**To be done**. Please write out the part of the AIMET example description below, starting with "# Cross Layer" and going on through "this notebook showcases.", keeping every word and mark unchanged.

# Cross Layer Equalization and Bias Correction Example Code

This script utilizes AIMET to apply Cross Layer Equalization and Bias Correction on a resnet18.The general procedure for quantization is to optionally change the model through Cross-Layer Equalization and/or Bias Correction, then use AIMET's QuantizationSimModel to compute new encodings, then finetune the model. Here is an overview of each featue this notebook showcases.

**Cross Layer Equalization**  
1. Batch Norm Folding: accounting for the parameters of batch norm layers by changing the weights of the subsequent convolutional layers
2. Cross-Layer Scaling: rescaling the weights of consecutive convolutional layers to make them closer in magnitude to one another
3. High Bias Folding: redistributing the high biases of some layers to other layers with lower biases.

**Bias Correction**  
Bias Correction is used to make sure the mean of the outputs of a given layer is the same before and after the quantization step. This is done simply by taking the quantized bias and subtracting the expected difference between the outputs associated with the original weights and the quantized weights.


#### The example code shows the following:
1. Instantiate Data Pipeline for evaluation 
2. Load the pretrained resnet18 Pytorch model
3. Calculate Model accuracy
    * 3.1. Calculate floating point accuracy
    * 3.2. Calculate Quant Simulator accuracy
4. Apply AIMET CLE and BC
    * 4.1. Apply AIMET CLE and calculates QuantSim accuracy
    * 4.2. Apply AIMET BC and calculates QuantSim accuracy


In [1]:
import warnings
warnings.filterwarnings("ignore", ".*param.*")

**Given records**.
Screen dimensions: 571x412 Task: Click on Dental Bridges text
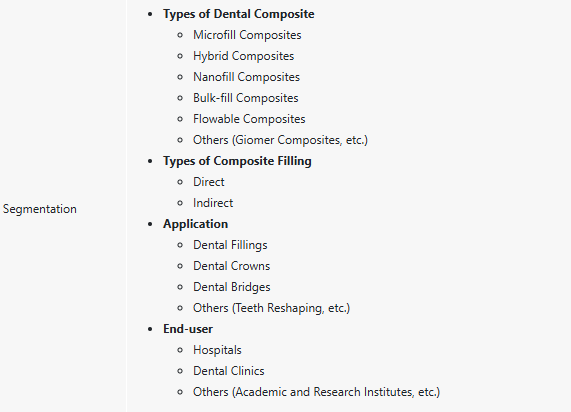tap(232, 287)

==

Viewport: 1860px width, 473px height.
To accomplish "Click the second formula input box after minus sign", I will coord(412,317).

**Exercise response**.
# Cross Layer Equalization and Bias Correction Example Code

This script utilizes AIMET to apply Cross Layer Equalization and Bias Correction on a resnet18.The general procedure for quantization is to optionally change the model through Cross-Layer Equalization and/or Bias Correction, then use AIMET's QuantizationSimModel to compute new encodings, then finetune the model. Here is an overview of each featue this notebook showcases.